[Extracted records]
------------------------

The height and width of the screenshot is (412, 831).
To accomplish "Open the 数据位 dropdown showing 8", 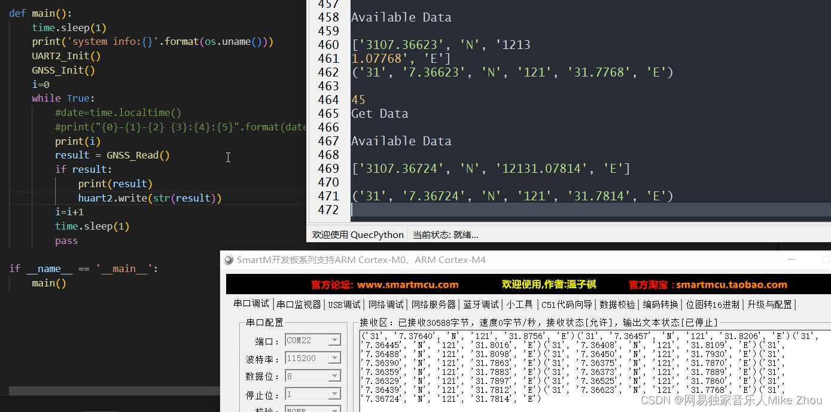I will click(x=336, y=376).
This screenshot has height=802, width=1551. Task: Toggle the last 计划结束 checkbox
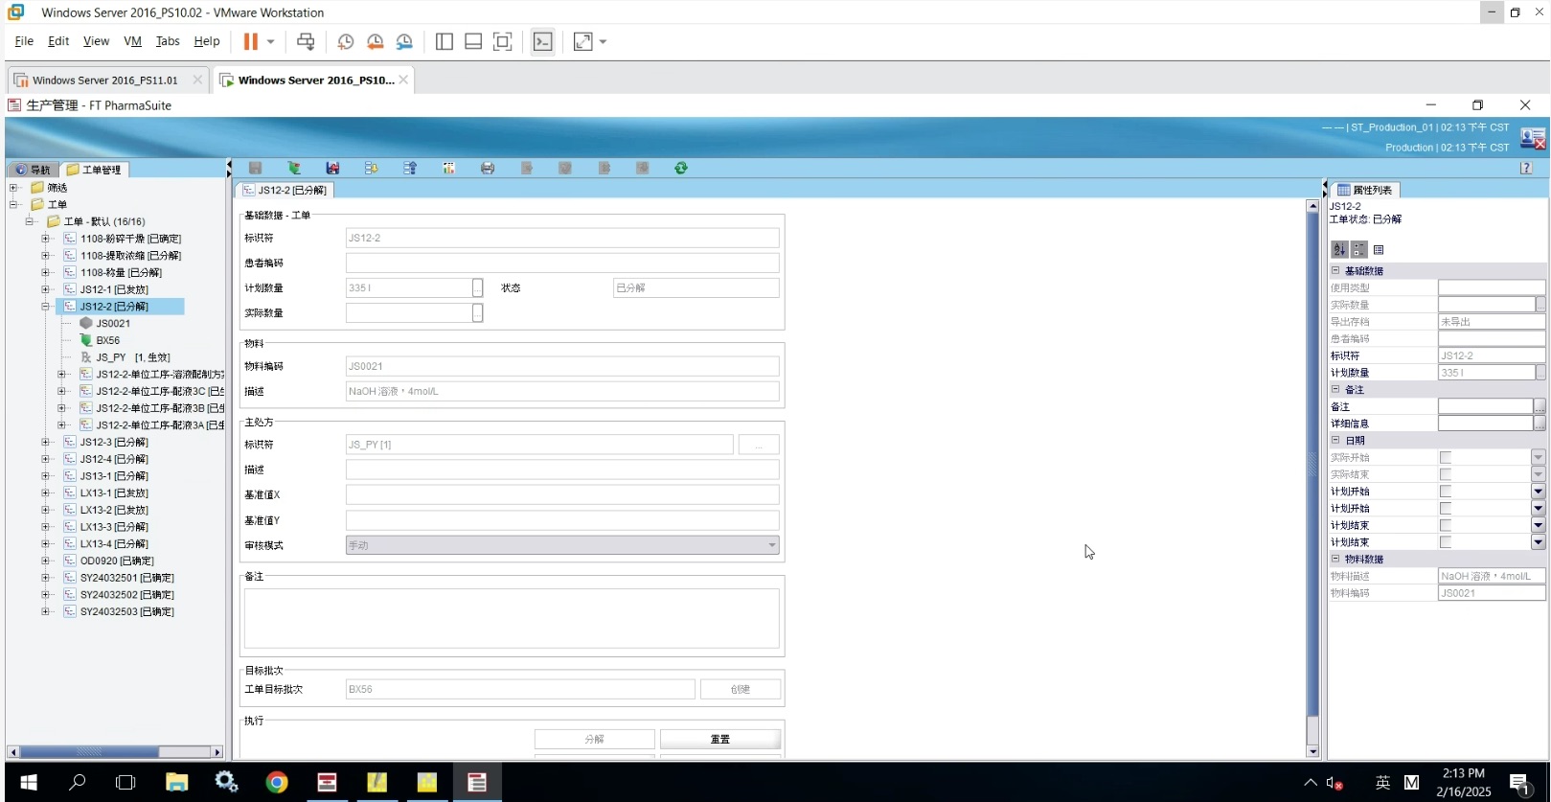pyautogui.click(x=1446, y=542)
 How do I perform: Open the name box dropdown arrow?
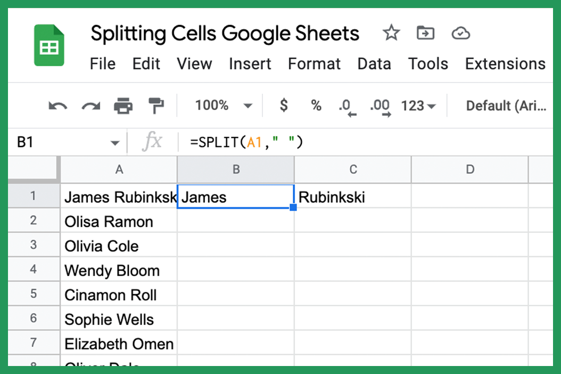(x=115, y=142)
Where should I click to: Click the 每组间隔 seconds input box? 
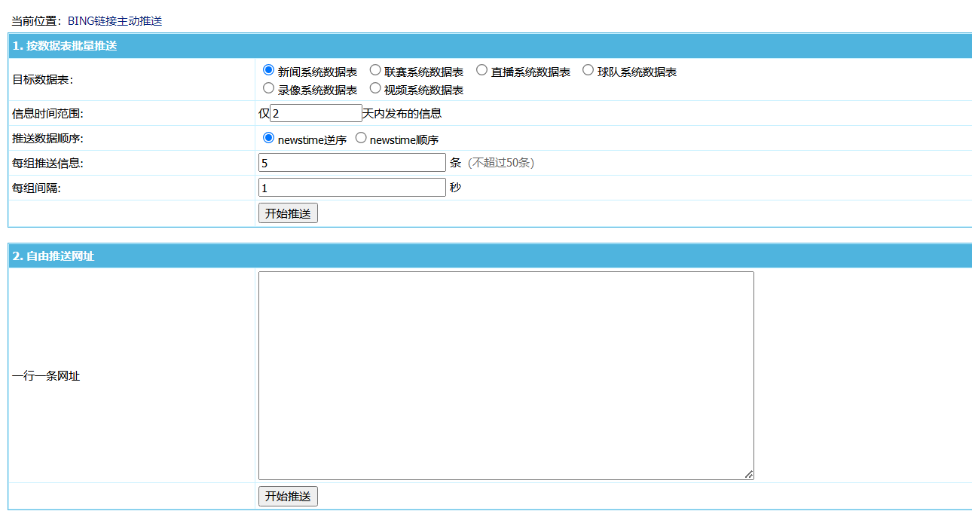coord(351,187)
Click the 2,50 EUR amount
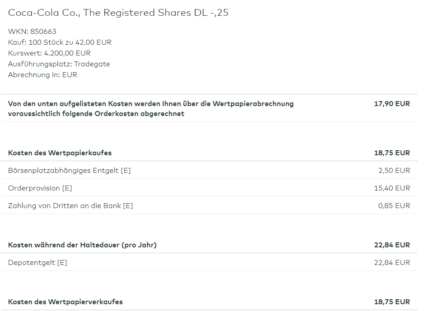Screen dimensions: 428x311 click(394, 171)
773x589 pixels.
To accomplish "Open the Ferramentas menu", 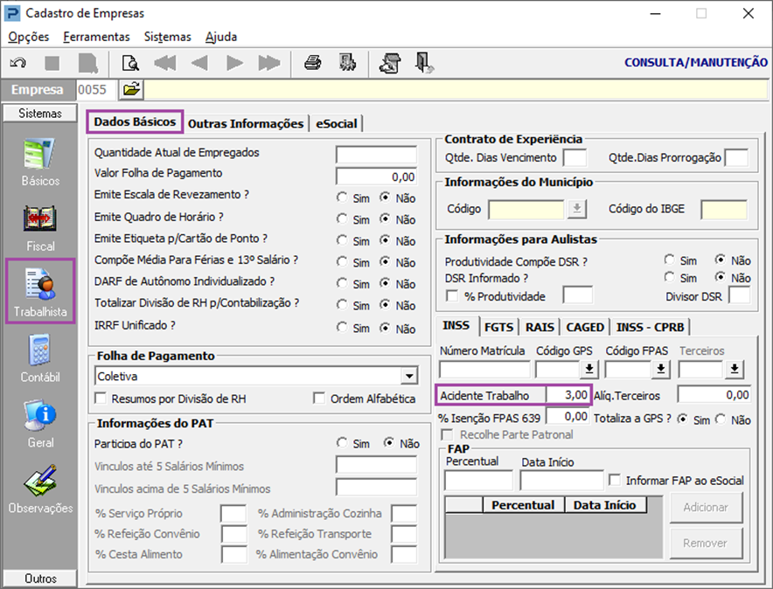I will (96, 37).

------------------------

* **Written exercise**
Which lines in the items above contain the string "width", with case taken into account? Report each of those lines in full.

* **Final answer**
The height and width of the screenshot is (412, 831).
This screenshot has height=802, width=1551. Task: Toggle the last 计划结束 checkbox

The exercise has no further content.